Por más que ella lo diga en su lengua híbrida, los perros no se callan, pero la verdad es que no le molesta. Se ponen a ladrar siempre que pasa alguien y ella ve así una posibilidad de mitigar su soledad. Han pasado tres chicos y ella ha sacado la cabeza por la ventana para hacerlos parar. Ha tenido que pegar unos gritos porque a punto han estado de irse sin oírla. Por suerte uno se ha girado y ella se ha vuelto rápidamente a meter en casa. Se ha acercado al frutero de cerámica y ha cogido tres de las manzanas que ha recogido esta mañana en el jardín. Al salir se ha encontrado los chico con cara de perplejidad y les ha preguntado de dónde eran. Al saber que son españolas los ha besado a los tres —“meus filliños”— y les ha agradecido visitar este barrio. Han empezado a hablar pero no la acaban de entender con el ruido. Por esto hace callar a los perros. Son de Barcelona, así que les habla de su amiga barcelonesa, que fue al mercado y volvió con un australiano del brazo; “compré un hombre, Nieves”. Y Nieves ríe a carcajadas. Los chicos están encantados por su risa, tan pura y natural. Pasa más gente y Nieves la para y saca más y más manzanas de la casa. A todos dice que han de ver cómo baja el solecito en Finisterre.

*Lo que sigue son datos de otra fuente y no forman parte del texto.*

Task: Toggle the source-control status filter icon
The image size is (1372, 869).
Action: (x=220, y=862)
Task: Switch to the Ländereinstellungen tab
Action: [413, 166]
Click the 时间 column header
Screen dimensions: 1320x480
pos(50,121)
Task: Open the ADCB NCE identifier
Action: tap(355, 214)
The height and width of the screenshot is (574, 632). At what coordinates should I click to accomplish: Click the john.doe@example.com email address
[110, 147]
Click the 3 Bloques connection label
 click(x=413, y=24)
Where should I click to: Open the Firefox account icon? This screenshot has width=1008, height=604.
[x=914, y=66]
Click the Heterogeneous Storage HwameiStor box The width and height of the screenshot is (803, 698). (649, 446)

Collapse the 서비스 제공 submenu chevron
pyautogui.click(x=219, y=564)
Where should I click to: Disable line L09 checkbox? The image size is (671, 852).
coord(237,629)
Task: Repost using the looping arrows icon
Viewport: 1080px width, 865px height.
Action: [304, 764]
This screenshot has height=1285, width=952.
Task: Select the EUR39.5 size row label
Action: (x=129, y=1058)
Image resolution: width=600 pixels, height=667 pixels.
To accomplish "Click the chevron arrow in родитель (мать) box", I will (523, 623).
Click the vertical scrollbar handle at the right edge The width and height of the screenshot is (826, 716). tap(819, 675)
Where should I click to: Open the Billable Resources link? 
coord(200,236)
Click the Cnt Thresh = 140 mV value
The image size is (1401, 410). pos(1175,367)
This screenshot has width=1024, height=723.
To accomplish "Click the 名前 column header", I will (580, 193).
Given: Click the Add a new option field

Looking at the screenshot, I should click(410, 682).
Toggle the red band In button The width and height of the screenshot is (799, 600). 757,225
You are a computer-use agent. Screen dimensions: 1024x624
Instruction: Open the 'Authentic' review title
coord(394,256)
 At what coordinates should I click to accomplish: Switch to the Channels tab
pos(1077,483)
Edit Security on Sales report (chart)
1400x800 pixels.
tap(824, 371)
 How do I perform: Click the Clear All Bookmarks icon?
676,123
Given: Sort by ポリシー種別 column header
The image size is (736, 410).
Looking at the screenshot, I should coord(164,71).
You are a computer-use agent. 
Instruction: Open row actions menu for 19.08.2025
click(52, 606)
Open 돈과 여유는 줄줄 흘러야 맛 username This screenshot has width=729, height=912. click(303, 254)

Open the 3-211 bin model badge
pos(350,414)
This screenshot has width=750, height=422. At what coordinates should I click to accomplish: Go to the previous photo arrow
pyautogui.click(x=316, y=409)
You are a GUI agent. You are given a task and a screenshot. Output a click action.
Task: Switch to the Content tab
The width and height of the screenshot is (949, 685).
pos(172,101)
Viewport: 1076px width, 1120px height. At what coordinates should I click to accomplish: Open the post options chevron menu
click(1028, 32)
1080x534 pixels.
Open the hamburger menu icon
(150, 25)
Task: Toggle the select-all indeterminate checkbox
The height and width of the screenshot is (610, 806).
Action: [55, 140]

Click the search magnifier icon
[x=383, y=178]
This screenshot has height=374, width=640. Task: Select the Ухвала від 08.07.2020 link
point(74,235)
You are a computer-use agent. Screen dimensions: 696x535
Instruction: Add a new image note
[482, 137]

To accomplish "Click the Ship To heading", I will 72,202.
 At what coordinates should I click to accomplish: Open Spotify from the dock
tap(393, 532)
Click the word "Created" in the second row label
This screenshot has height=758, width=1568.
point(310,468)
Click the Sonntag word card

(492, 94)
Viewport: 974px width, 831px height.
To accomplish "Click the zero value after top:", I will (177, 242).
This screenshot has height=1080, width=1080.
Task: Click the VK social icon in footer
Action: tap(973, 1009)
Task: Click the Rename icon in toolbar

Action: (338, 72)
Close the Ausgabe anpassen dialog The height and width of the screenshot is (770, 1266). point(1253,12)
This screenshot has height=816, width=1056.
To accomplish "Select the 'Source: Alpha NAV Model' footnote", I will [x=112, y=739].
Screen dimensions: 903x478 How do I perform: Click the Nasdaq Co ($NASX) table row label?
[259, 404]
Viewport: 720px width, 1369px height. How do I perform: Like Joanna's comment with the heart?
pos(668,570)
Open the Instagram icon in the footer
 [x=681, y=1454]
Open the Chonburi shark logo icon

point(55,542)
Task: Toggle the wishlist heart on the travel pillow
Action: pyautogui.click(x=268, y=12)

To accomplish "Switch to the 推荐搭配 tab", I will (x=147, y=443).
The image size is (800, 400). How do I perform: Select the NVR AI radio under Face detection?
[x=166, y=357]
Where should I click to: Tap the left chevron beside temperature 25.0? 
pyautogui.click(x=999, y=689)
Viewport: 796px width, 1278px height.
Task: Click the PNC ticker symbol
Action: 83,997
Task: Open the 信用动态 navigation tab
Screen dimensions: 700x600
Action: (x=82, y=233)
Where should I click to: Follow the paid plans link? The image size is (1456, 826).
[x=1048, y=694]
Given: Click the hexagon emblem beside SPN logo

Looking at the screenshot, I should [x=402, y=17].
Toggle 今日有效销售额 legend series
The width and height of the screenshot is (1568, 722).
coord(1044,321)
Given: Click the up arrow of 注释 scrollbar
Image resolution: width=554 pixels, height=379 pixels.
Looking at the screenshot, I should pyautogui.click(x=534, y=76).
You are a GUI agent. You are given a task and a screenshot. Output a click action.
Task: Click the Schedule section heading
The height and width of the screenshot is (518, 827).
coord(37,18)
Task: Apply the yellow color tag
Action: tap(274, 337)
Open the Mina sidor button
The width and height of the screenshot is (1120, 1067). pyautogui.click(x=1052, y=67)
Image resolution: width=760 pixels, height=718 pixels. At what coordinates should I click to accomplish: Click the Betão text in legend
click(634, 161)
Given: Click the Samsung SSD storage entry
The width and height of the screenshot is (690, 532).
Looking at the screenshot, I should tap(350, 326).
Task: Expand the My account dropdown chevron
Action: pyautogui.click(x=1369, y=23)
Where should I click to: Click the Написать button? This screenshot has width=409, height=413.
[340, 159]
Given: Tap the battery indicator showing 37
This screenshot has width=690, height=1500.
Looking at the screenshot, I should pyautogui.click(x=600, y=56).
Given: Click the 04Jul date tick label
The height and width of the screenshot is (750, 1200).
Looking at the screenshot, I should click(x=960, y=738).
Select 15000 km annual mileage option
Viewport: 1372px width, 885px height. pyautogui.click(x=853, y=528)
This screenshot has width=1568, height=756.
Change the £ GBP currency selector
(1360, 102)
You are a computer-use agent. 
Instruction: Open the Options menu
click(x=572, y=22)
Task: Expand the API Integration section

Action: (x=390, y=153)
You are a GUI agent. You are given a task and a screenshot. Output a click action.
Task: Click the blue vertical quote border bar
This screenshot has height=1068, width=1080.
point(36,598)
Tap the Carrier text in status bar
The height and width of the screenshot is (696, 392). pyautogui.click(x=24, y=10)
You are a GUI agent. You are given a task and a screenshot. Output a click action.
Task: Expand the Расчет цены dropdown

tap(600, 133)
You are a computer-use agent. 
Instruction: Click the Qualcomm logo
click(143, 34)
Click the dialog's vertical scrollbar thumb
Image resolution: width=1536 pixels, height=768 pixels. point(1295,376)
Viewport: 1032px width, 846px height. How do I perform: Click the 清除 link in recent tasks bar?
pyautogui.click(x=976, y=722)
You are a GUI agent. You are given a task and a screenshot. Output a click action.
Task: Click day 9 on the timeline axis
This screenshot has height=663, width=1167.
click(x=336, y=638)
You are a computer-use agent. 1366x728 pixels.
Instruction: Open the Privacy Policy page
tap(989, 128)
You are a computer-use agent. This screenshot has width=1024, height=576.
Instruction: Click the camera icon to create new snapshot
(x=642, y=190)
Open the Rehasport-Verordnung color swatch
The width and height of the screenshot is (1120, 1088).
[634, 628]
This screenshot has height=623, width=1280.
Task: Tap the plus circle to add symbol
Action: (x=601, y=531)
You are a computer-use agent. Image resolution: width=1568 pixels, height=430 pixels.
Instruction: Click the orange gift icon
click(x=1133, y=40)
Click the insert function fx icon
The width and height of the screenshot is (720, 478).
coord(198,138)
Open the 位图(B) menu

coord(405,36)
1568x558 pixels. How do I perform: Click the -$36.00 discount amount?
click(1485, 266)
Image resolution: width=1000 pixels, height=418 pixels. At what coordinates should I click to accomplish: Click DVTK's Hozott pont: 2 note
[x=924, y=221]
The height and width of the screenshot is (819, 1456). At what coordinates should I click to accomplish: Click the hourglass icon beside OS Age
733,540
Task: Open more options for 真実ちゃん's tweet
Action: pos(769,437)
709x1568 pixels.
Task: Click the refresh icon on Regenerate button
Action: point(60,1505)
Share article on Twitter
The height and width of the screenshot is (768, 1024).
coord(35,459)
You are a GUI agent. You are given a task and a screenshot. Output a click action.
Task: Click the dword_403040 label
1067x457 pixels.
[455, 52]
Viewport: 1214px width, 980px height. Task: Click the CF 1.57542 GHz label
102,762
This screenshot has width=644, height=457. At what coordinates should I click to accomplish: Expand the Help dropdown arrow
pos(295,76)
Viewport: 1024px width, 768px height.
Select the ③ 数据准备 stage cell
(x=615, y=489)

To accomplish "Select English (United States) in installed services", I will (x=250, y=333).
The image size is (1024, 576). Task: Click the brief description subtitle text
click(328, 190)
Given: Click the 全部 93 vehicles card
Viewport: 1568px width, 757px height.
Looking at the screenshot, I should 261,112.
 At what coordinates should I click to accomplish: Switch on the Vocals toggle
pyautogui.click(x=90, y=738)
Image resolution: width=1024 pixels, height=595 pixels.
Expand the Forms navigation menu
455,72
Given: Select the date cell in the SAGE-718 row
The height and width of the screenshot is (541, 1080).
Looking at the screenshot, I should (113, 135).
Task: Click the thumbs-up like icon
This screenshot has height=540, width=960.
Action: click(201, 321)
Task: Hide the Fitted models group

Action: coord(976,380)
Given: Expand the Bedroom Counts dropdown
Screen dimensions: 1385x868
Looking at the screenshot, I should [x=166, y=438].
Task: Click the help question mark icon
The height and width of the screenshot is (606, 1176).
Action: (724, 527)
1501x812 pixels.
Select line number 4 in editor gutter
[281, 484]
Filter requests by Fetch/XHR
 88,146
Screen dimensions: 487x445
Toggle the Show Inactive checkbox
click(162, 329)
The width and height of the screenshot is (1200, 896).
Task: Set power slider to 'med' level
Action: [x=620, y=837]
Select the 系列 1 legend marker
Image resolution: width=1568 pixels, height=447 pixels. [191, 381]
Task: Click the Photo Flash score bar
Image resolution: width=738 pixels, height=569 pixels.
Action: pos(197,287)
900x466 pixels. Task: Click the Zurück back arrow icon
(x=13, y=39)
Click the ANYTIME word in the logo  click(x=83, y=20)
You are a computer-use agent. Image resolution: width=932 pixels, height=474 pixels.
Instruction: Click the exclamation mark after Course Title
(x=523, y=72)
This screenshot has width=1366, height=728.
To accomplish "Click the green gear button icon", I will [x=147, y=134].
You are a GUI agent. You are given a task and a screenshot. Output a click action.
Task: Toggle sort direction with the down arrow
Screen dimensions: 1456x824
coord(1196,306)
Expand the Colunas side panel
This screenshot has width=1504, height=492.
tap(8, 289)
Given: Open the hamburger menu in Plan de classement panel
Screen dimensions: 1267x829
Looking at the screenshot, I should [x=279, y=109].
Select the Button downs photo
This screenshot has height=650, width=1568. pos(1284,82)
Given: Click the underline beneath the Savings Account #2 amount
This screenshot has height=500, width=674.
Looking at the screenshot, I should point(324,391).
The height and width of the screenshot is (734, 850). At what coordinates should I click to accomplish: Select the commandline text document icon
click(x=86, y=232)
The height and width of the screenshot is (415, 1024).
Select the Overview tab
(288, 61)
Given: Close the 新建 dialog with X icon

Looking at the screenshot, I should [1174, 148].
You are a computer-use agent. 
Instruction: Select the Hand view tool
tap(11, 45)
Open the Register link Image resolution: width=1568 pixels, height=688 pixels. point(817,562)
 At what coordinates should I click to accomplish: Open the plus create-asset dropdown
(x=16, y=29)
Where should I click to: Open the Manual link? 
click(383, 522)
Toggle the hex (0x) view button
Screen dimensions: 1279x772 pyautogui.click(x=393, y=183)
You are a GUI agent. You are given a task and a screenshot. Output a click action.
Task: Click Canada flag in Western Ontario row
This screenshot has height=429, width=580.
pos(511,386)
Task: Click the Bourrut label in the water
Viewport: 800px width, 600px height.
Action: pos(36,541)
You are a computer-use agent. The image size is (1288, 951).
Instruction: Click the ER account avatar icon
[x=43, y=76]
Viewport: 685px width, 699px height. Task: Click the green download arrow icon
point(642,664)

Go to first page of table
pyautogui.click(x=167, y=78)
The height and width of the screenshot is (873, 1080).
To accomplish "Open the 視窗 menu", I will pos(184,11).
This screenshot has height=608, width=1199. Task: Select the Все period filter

Al grupo que queda en su puerta lo invita a pasar. Ellos sufren por dejar las mochilas fuera. Ella no lo entiende; “¡en este barrio no pasan estas cosas!” Le hacen caso y ella les enseña el jardín y les abre el cobertizo. Ahí los jóvenes se encuentran una pequeña galería que los deja sin palabras. Son los cuadros que pinta, o que pintaba, les explica. El primero que pintó fue un Sagrado Corazón; vio a un pintor haciéndolo en el suelo de una iglesia en Inglaterra y se dijo que también podía hacerlo. Es, como todos los demás, un cuadro lleno de color y simple, de trazo casi infantil. El cuadro contrasta con la firma —N.Trillo— estampada en todos con una impetuosidad que los dedos cansados parecen incapaces de reproducir.  Nieves es como un Dalí naïf o una Frida alegre. Pinta sagrados corazones, madres de Dios, reyes y princesas y una escalera de Jacobo. “Esto es un pueblo chinés”, dice, y “chinipueblo” dice el cuadro bajo la firma. “Esto es una madre chinesa dando el pecho a su hijo”. Éste se lo pidió el profesor y ella explica que no se lo dio. Les dice que el profesor le dijo que cuando llegara a España no debía hacer nada más que pintar, pero ella lo que quería era ver Finisterre. También explica que la guerra de las Malvinas nunca la entendió y enseña algunos dibujos sobre el tema. Cuando están otra vez fuera les dice que siempre reza por la paz en el mundo, para luego reírse otra vez de lo gorda que se ponía su amiga, la barcelonesa residente en Australia, de tanto beber cerveza. Se le ha olvidado enseñarles un cuadro, pero ahora ya se van; últimamente le falla la memoria.

Nieves ha conseguido compañía una tarde más —¡hasta le desean un feliz cumpleaños!—. Unos chicos que pasaban por ahí han comprobado que no todo es lo que parece. Antes de separarse un último consejo: “id a ver el solset en el puerto de Finisterre, que es lo más bonito que hay en este mundo”.